== Segment start ==

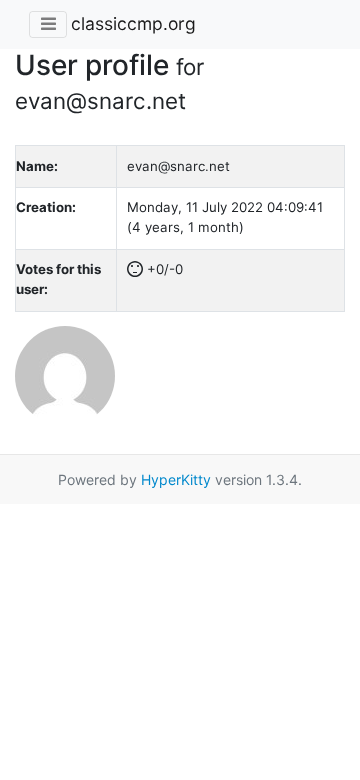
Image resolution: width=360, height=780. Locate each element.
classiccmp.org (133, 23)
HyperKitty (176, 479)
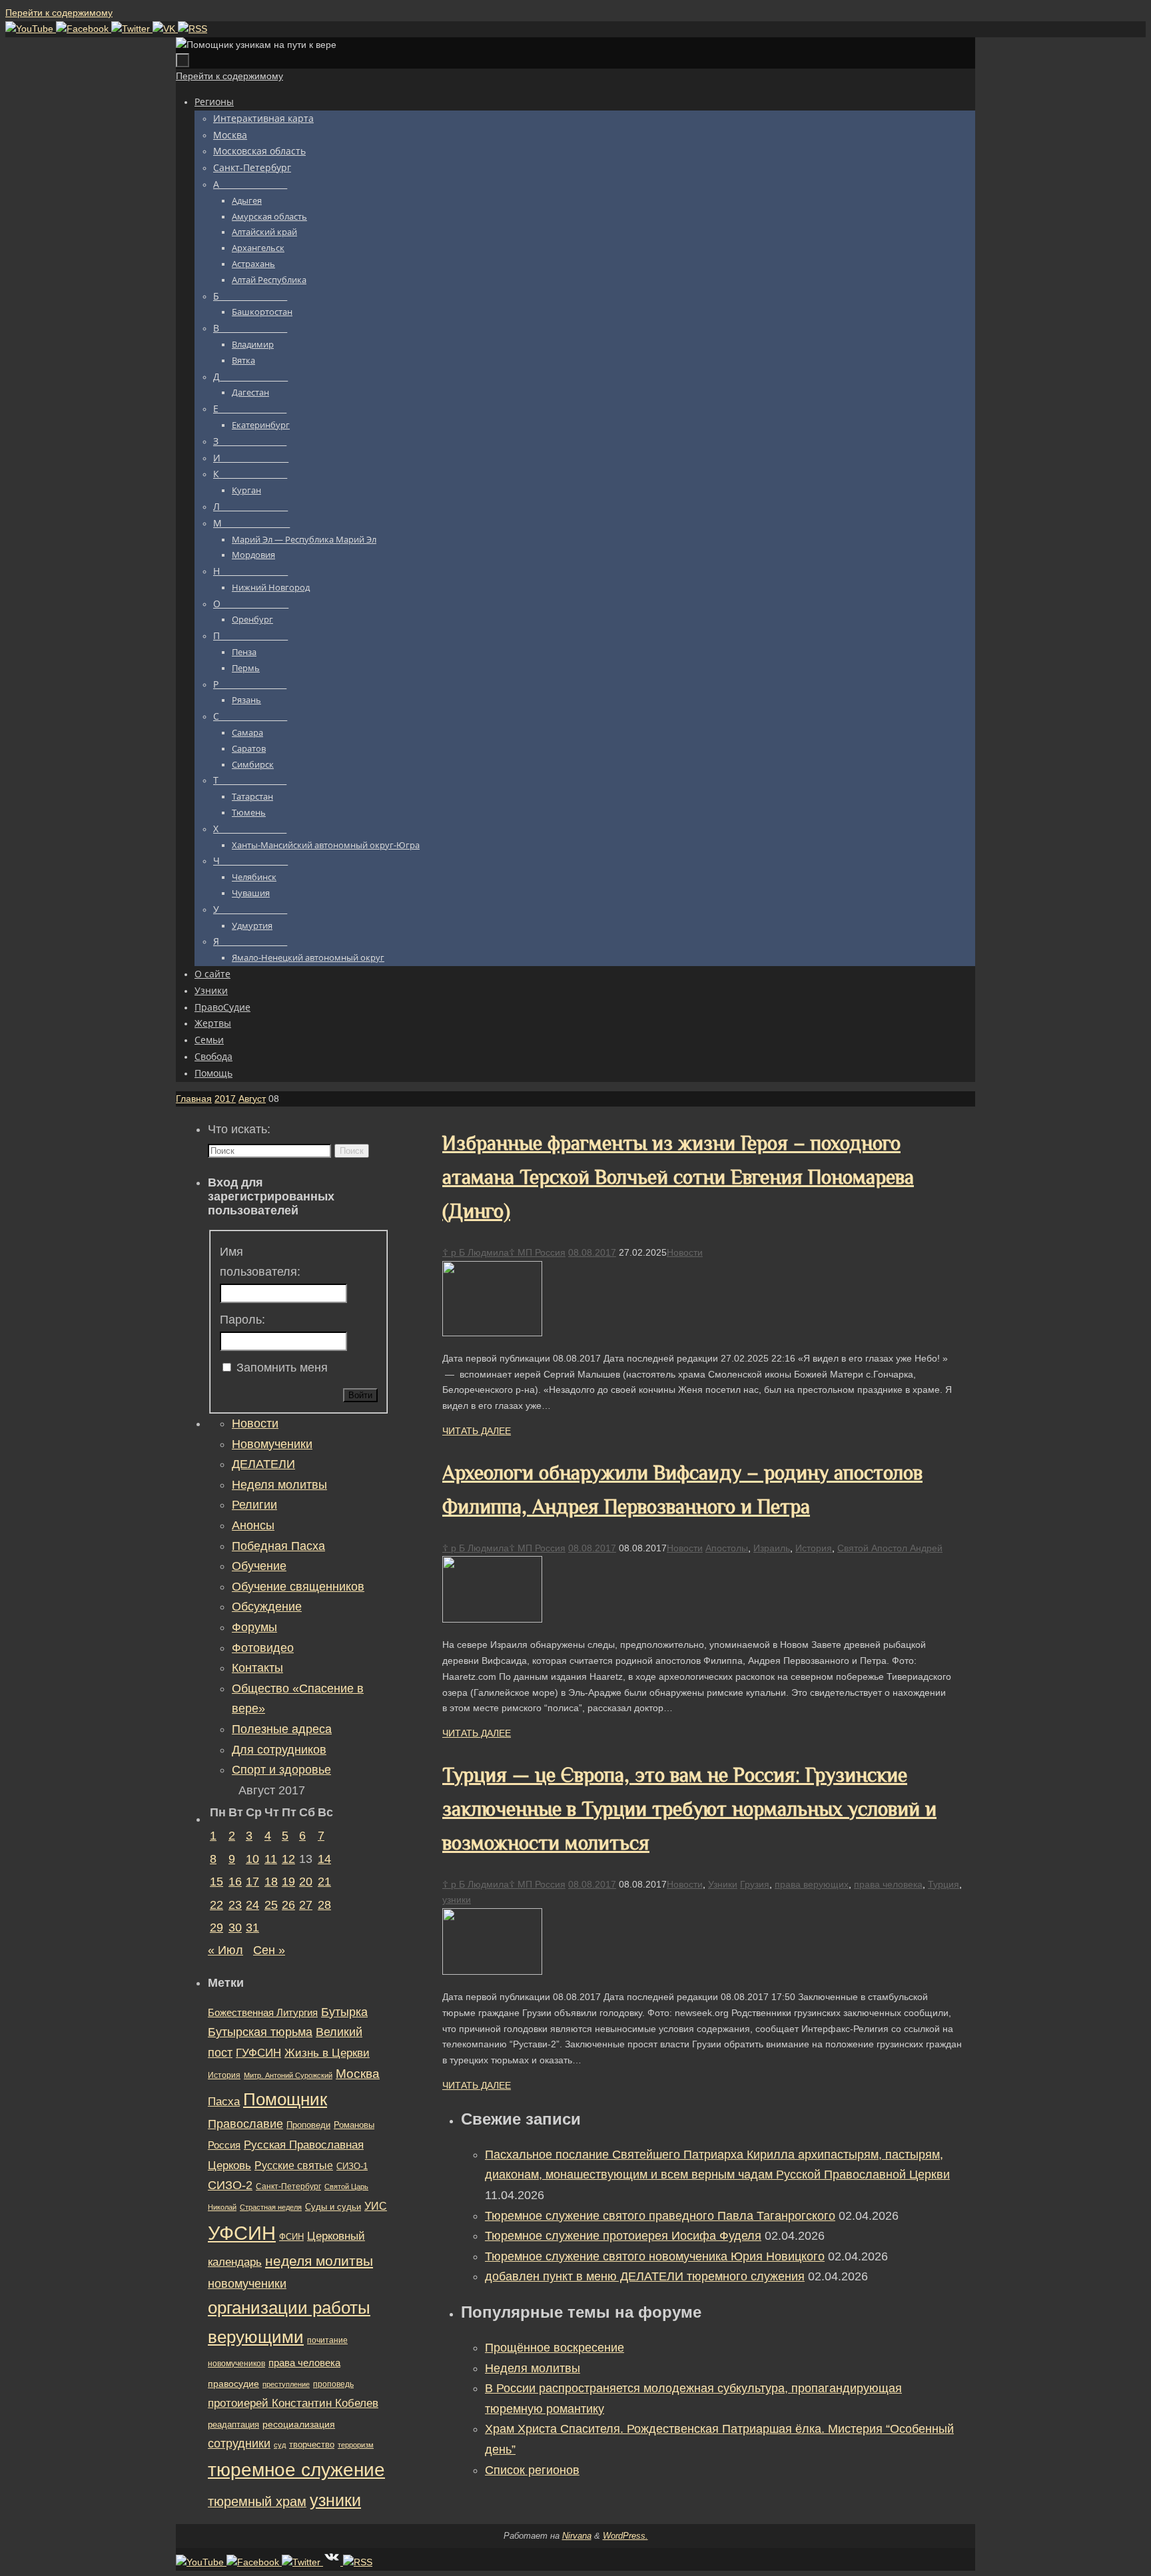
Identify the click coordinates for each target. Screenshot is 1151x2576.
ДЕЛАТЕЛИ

== Segment end ==
== Segment start ==

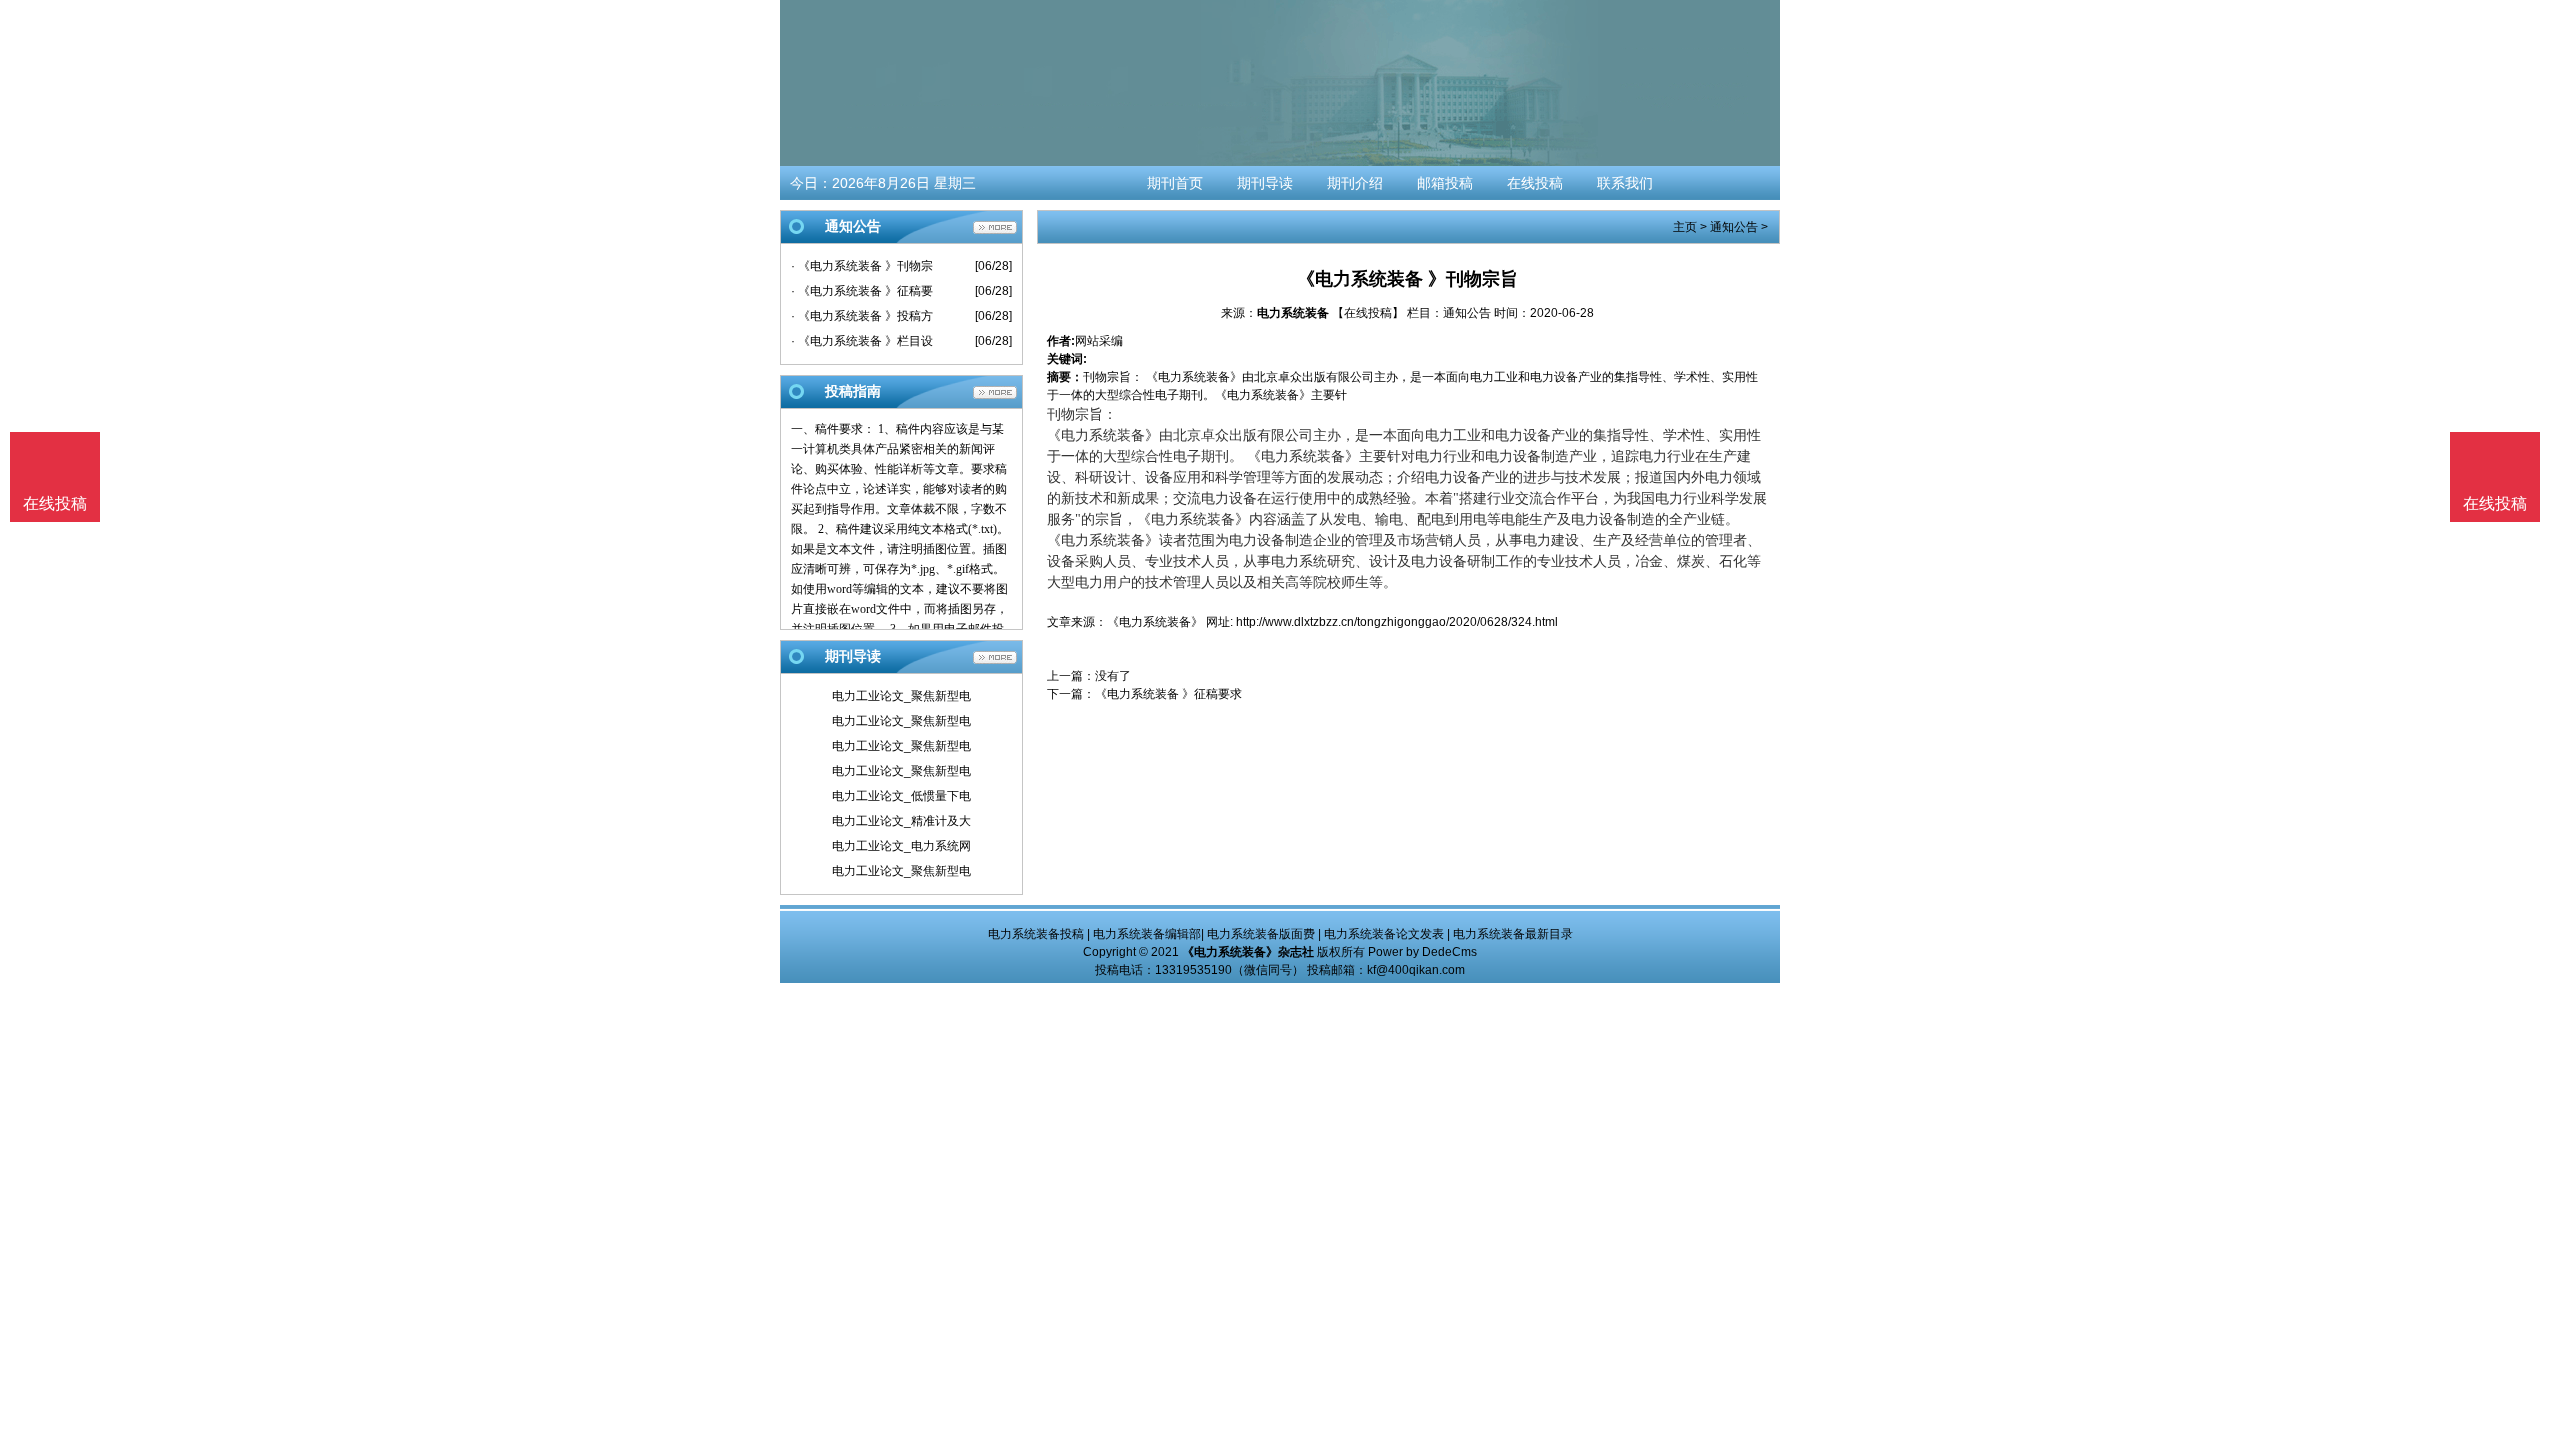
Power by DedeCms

== Segment end ==

→ **What is being asked**: The word "each" may appear in several lines of the data; copy every line where it does.

→ **Answer to this task**:
Image resolution: width=360, height=780. Locate each element.
Identify the click coordinates for each target. Screenshot is 1151x2576.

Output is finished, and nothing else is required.